*Directions for this task:*
What is needed here is an exact repetition of the records below, beginning at the line that has "Identify the click" and stopping after the line that has "Biscuit (263, 1304)".
(Data excerpts begins)
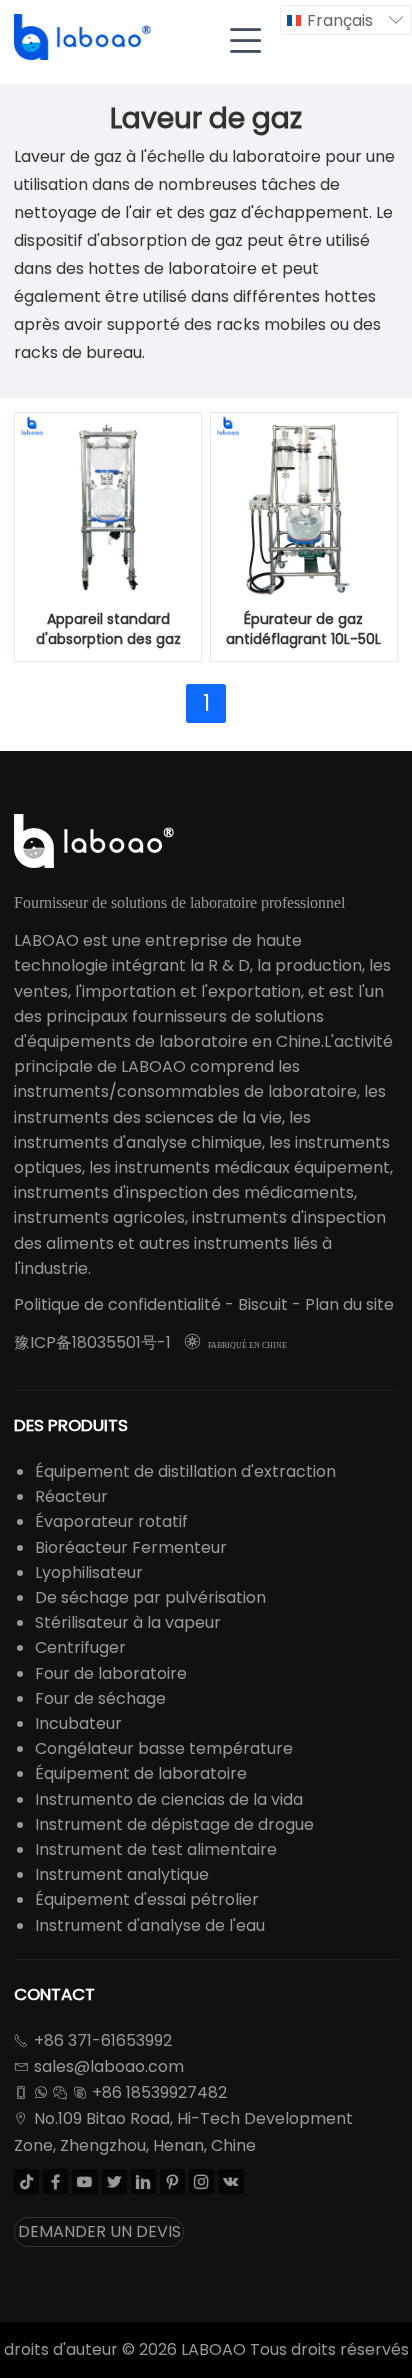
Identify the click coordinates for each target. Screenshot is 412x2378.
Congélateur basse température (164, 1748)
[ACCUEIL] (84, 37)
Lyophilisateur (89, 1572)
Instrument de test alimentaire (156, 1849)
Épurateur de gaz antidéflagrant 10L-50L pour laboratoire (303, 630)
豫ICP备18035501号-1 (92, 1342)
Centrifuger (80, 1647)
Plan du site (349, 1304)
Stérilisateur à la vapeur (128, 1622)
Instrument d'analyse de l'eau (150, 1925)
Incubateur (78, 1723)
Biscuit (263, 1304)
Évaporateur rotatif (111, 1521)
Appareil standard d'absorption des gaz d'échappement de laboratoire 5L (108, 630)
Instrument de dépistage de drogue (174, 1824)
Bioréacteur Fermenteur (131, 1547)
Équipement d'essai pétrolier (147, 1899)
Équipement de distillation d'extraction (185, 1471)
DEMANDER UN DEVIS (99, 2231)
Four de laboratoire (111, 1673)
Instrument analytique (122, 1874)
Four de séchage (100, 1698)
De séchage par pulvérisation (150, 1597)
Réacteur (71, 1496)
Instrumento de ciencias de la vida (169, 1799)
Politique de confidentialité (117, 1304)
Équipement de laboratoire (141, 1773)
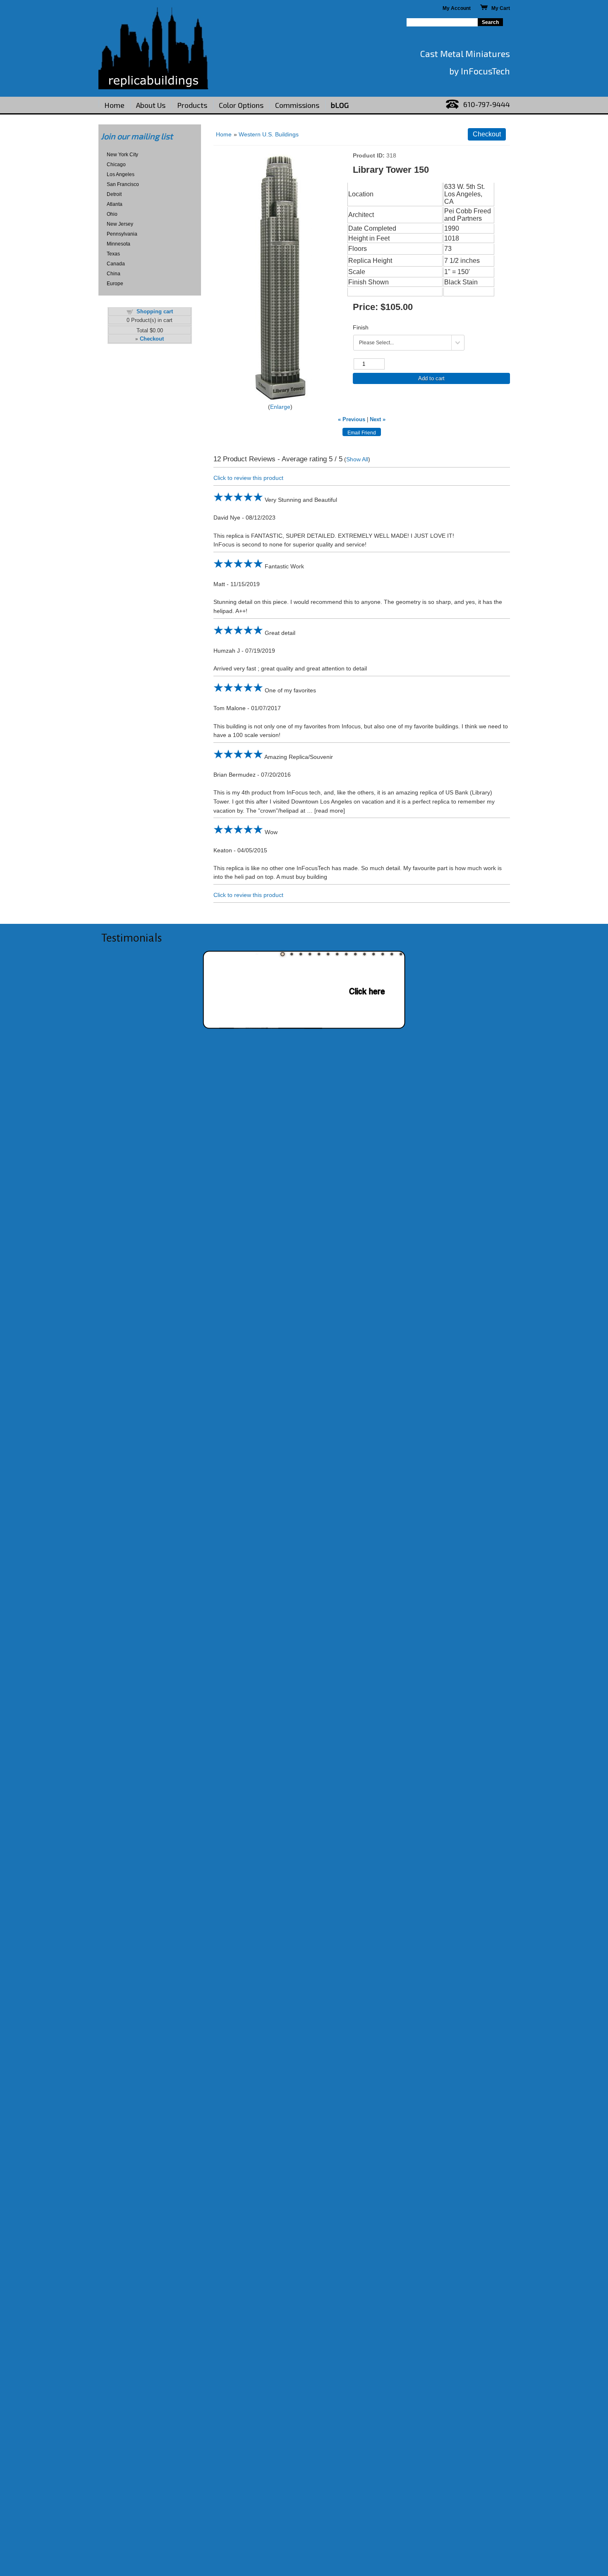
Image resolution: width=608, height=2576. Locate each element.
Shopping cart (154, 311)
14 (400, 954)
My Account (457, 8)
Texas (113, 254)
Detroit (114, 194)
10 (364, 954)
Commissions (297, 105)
(Data excerpts ends)
(Data excerpts begins)
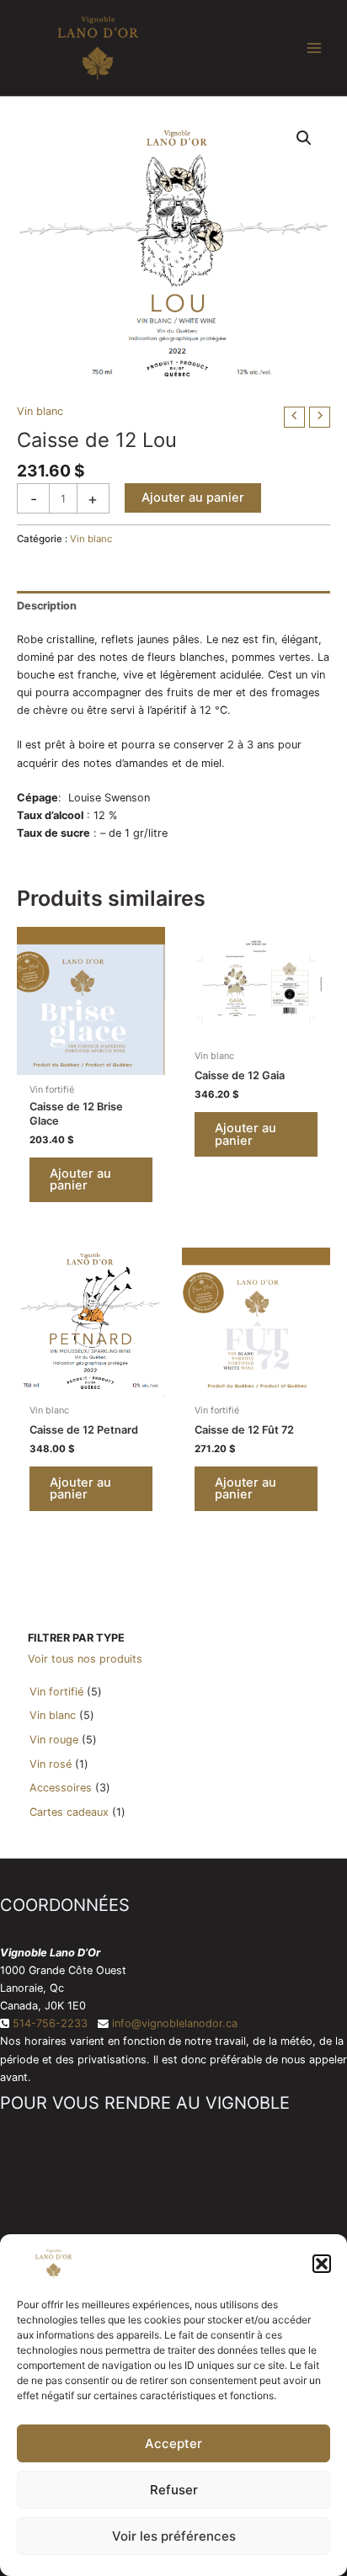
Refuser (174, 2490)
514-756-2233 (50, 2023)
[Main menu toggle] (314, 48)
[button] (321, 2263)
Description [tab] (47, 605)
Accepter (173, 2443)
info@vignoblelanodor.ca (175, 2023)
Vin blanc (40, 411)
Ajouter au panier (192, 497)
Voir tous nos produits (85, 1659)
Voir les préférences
(Data excerpts ends)
(Data excerpts begins)
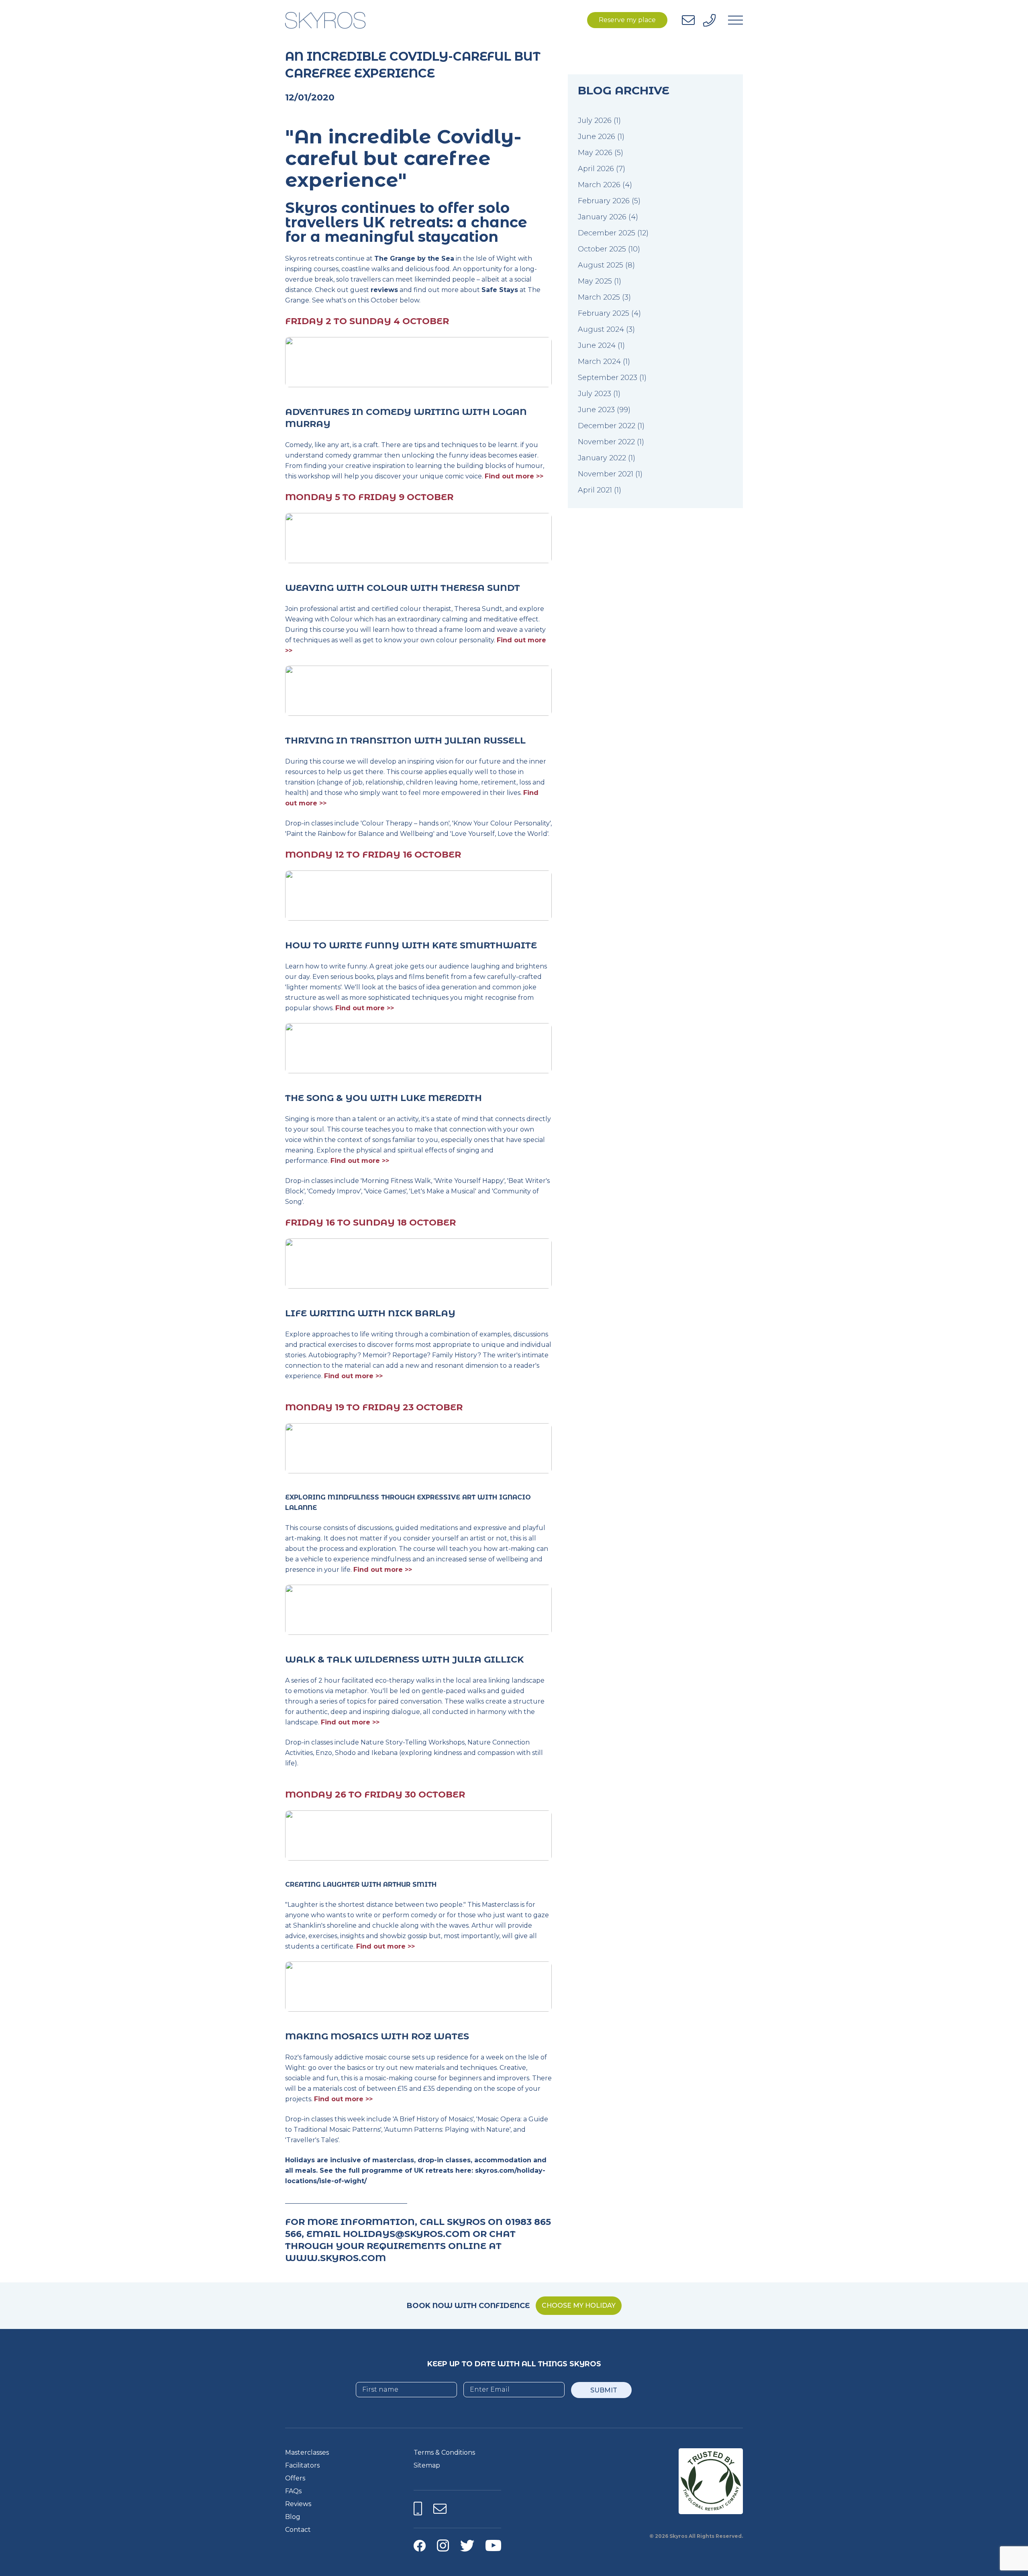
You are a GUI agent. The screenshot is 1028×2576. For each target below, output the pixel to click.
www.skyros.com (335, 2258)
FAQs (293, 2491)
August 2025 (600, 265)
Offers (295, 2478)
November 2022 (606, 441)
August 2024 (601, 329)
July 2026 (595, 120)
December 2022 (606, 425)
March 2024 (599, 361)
(Data excerpts ends)
*Solution to this exercise:*
Identify the click coordinates for each target. Screenshot is 412x2378.
Congélateur basse température (164, 1748)
[ACCUEIL] (84, 37)
Lyophilisateur (89, 1572)
Instrument de test alimentaire (156, 1849)
Épurateur de gaz antidéflagrant 10L-50L pour laboratoire (303, 630)
豫ICP备18035501号-1 (92, 1342)
Centrifuger (80, 1647)
Plan du site (349, 1304)
Stérilisateur à la vapeur (128, 1622)
Instrument d'analyse de l'eau (150, 1925)
Incubateur (78, 1723)
Biscuit (263, 1304)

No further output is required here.